The purpose of the present invention is realized using following technical scheme：

The present invention relates to a kind of preparation method of nitrogen-phosphor codoping biomass carbon/manganese compound composite material, the methods Include the following steps：

S1：Egg yolk, manganese salt solution are reacted in high-pressure reactor；

S2：After reaction, cooled to room temperature, will be heavy by supernatant and precipitation absolute ethyl alcohol centrifuge washing Shallow lake is placed in baking oven fully drying and completely, obtains crude product；

S3：The drying sample is subjected to high-temperature process under inert gas shielding, so as to obtain the nitrogen-phosphor codoping Biomass carbon/manganese compound composite material.

In the preparation method of the nitrogen-phosphor codoping biomass carbon/manganese compound composite material of the present invention, in step In S1, the egg yolk is Fresh Egg to be carried out the yellow and white separation, and dry yolk and obtain, such as its biodiversity content Less than 10%.

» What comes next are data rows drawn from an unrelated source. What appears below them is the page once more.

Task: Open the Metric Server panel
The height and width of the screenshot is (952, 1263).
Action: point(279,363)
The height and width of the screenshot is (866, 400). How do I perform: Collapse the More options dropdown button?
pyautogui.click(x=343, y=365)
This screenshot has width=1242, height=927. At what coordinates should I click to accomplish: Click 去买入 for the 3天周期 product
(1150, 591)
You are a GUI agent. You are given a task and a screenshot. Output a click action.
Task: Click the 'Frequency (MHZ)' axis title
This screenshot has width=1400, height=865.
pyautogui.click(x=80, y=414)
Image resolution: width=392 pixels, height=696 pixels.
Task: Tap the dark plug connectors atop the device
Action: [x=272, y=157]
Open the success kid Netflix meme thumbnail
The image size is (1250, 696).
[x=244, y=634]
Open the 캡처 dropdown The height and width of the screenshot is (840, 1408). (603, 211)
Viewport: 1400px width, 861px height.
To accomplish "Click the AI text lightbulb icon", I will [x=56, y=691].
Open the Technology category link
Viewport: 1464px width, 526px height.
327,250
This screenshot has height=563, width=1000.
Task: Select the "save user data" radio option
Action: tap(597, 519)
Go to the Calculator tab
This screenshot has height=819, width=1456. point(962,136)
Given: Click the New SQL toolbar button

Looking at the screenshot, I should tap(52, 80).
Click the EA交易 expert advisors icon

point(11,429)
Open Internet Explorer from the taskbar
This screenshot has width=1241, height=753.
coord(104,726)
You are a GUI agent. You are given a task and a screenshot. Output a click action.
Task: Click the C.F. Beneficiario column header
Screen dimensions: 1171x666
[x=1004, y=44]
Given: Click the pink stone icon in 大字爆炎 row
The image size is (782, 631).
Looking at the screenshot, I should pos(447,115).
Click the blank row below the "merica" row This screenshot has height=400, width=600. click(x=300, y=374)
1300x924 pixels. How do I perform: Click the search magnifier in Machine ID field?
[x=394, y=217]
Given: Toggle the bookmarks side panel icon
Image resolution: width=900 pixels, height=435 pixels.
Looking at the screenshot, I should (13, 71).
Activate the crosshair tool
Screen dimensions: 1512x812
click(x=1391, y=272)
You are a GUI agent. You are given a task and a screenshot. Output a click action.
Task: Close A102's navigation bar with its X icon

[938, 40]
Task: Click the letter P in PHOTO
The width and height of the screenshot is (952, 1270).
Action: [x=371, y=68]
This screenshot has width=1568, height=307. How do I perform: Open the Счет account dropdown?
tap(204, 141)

In the preparation method of the nitrogen-phosphor codoping biomass carbon/manganese compound composite material of the present invention, in step In S1, the manganese salt is potassium permanganate.

In the preparation method of the nitrogen-phosphor codoping biomass carbon/manganese compound composite material of the present invention, in step In S1, the mass ratio of egg yolk and potassium permanganate is respectively (a-5:1、b-10:1、c-20:1、d-30:1、e-20:0 (nothing KMnO₄))。

In the preparation method of the nitrogen-phosphor codoping biomass carbon/manganese compound composite material of the present invention, in step In S1, egg yolk is 5 with potassium permanganate mass ratio:1、10:1、20:1、30:1.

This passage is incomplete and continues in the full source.